- Born: December 28, 1951 (age 74) Haskell, Texas
- Organization(s): United Farm Workers, Community to Community Development

= Rosalinda Guillen =

American activist (born 1951)

Rosalinda Guillen (born 1951) is a farmworker and community organizer from Washington state. She was a leading organizer in a union drive at the Chateau Ste. Michelle winery in the Yakima Valley from 1987 to 1995 and is the founder of the nonprofit Community to Community Development.

== Early life ==
Guillen was born in Texas but spent most of her childhood in Coahuila, Mexico. Her father came from a Tarascan indigenous village in Michoacán but began working as a migrant laborer in Texas after his father died. Her mother grew up as an orphan in Coahuila. Guillen moved with her family to La Conner, Washington when she was ten years old and lived in a farmworker labor camp, helping her parents in the fields when she was not in school. At age 17, Guillen got married and worked with her spouse as a migrant farmworker. She later worked at Skagit County Bank for sixteen years.

== Organizing activities ==
Guillen first became politically involved through the Rainbow Coalition, where she was trained as a community organizer for Jesse Jackson's 1988 presidential campaign. Through this work, she learned about a farmworker organizing drive at Chateau Ste. Michelle winery in the Yakima Valley by the United Farm Workers of Washington (independent at the time from the United Farm Workers). Guillen became involved in the organizing campaign, and she became one of the leading organizers and was the head of the campaign from 1993 to 1995. As an organizer, Guillen used the tactics she had learned from the Rainbow Coalition to build community support for the campaign, including by creating agreements with unions to boycott Chateau Ste. Michelle products. Guillen was also able to cut across sexism and help many women farmworkers become involved in the campaign. Despite numerous union busting attempts by the winery, in 1995, workers voted to ratify a union contract.

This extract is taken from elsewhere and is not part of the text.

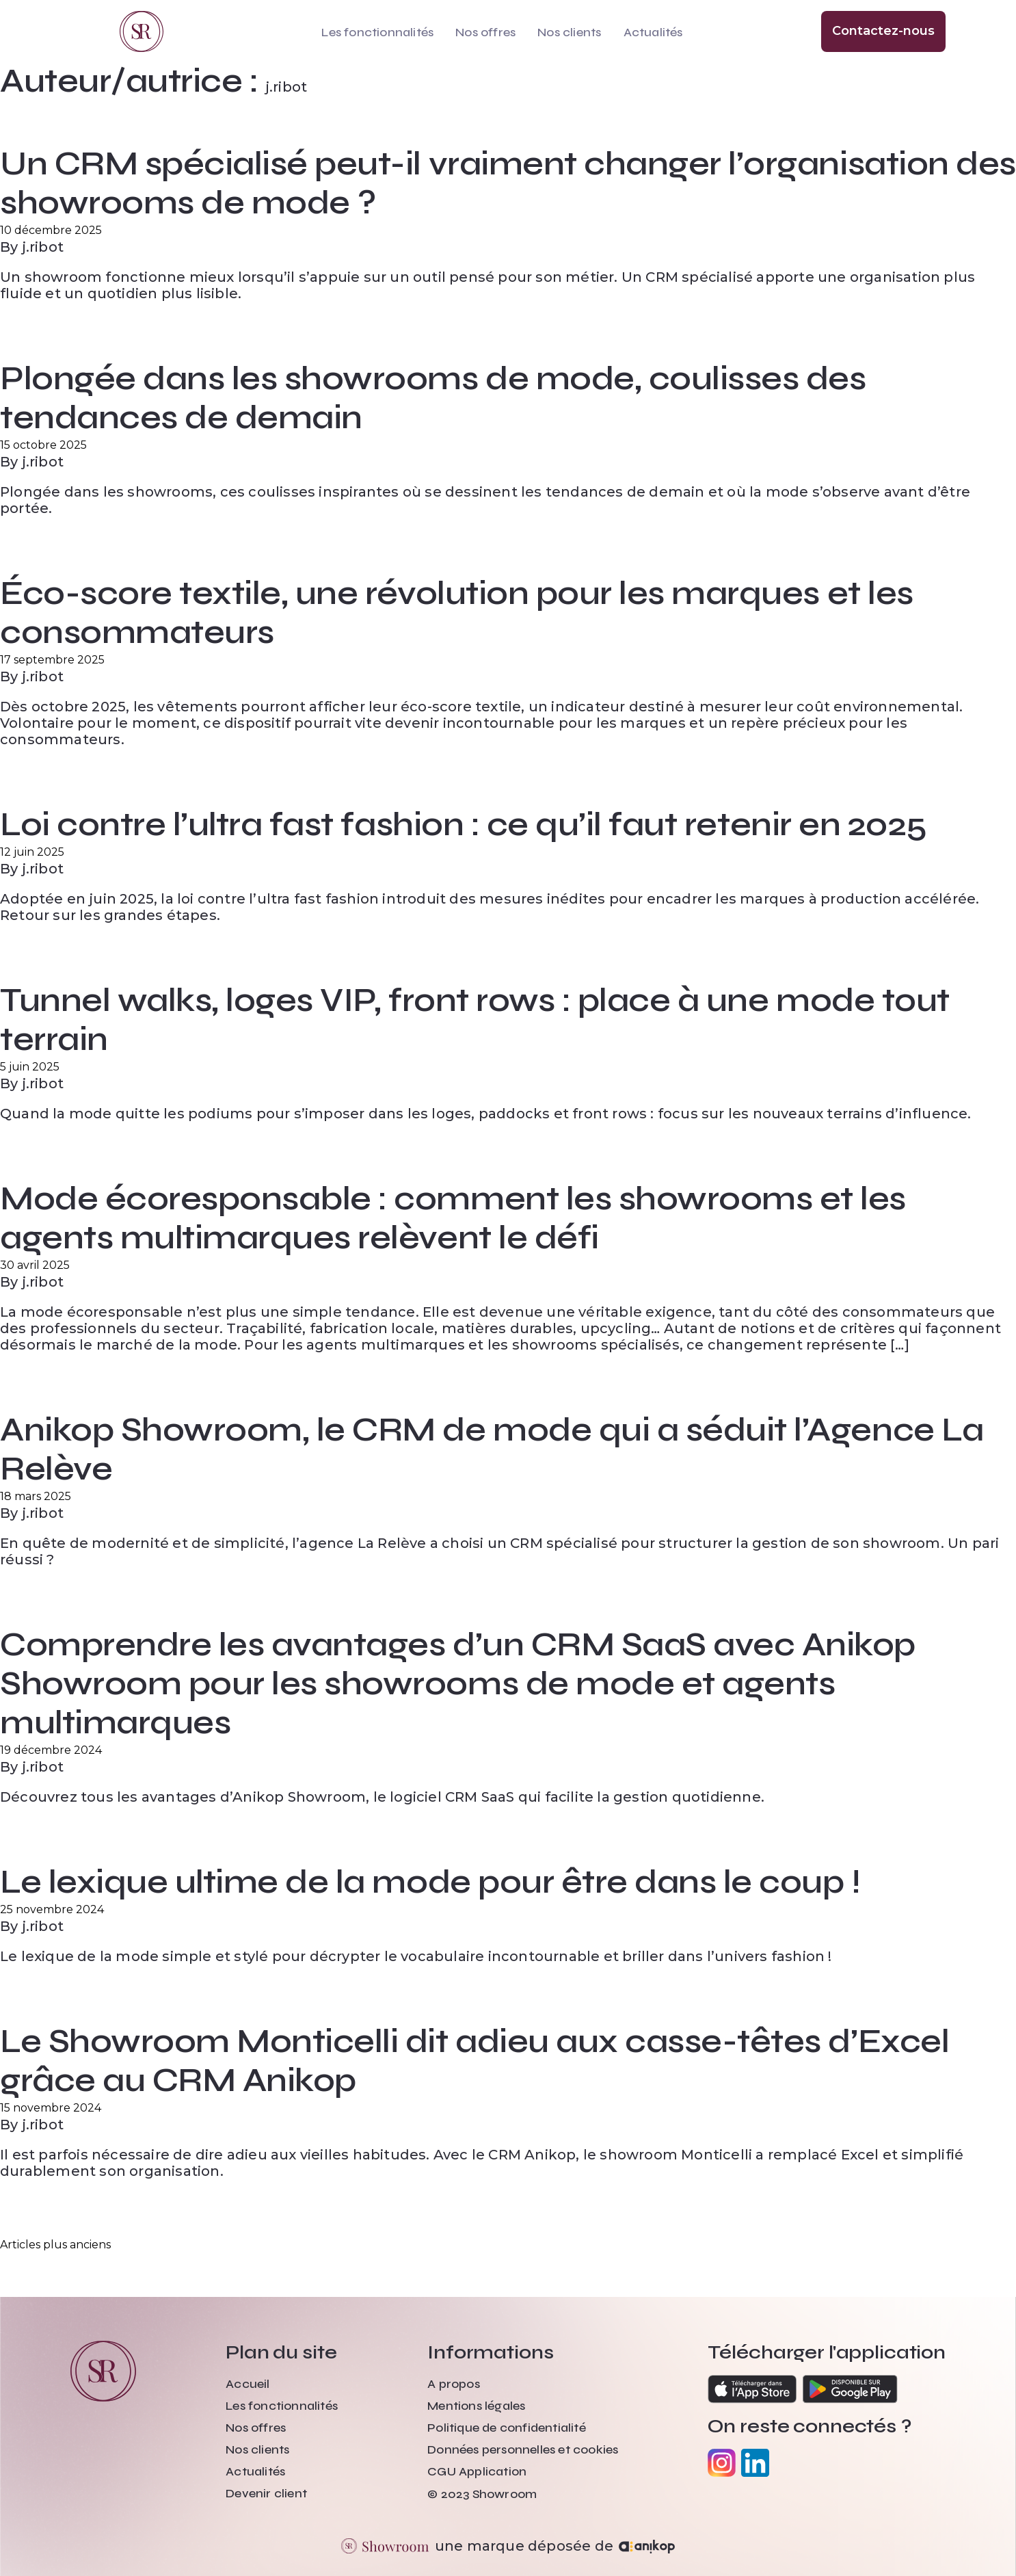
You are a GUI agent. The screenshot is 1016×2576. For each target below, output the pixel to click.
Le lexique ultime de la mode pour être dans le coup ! (430, 1882)
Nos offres (485, 32)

This represented a victory for farmworkers and was the first binding labor contract between farmworkers and an agricultural employer in the state of Washington.

Following the Chateau Ste. Michelle campaign, Guillen remained active in the farmworker labor movement and the United Farm Workers (UFW Washington voted to affiliate with the national organization in 1994). She was sent to Salinas, California to help organize strawberry pickers, and she later held the position of national vice president for the UFW. Guillen also was involved in La Unión del Pueblo Entero (LUPE), a nonprofit started by Cesar Chavez.

Guillen founded Community to Community Development, a grassroots women of color-led organization that advocates for farmworker rights and food sovereignty based in Bellingham, Washington. She supported the creation of the farmworkers union Familias Unidas por la Justicia in Whatcom County and was active in the union's boycott of Sakuma Farms and Driscoll's.

== Political beliefs ==
Guillen cites Cesar Chavez as her inspiration and has also been influenced by the Landless Workers' Movement in Brazil. She considers farmworkers in the United States to be the country's largest landless workforce and advocates for their rights to own the land they work on. She opposes piece rates and instead supports paying farmworkers an hourly wage. Guillen has spoken and written about the effects of pesticides on farmworker health and other issues related to agricultural working conditions. She is also an advocate for undocumented immigrants, who she claims make up a large proportion of the agricultural workforce.

In addition to being involved with Jesse Jackson's presidential campaigns, Guillen served as the Whatcom County Democrats Affirmative Action Chair.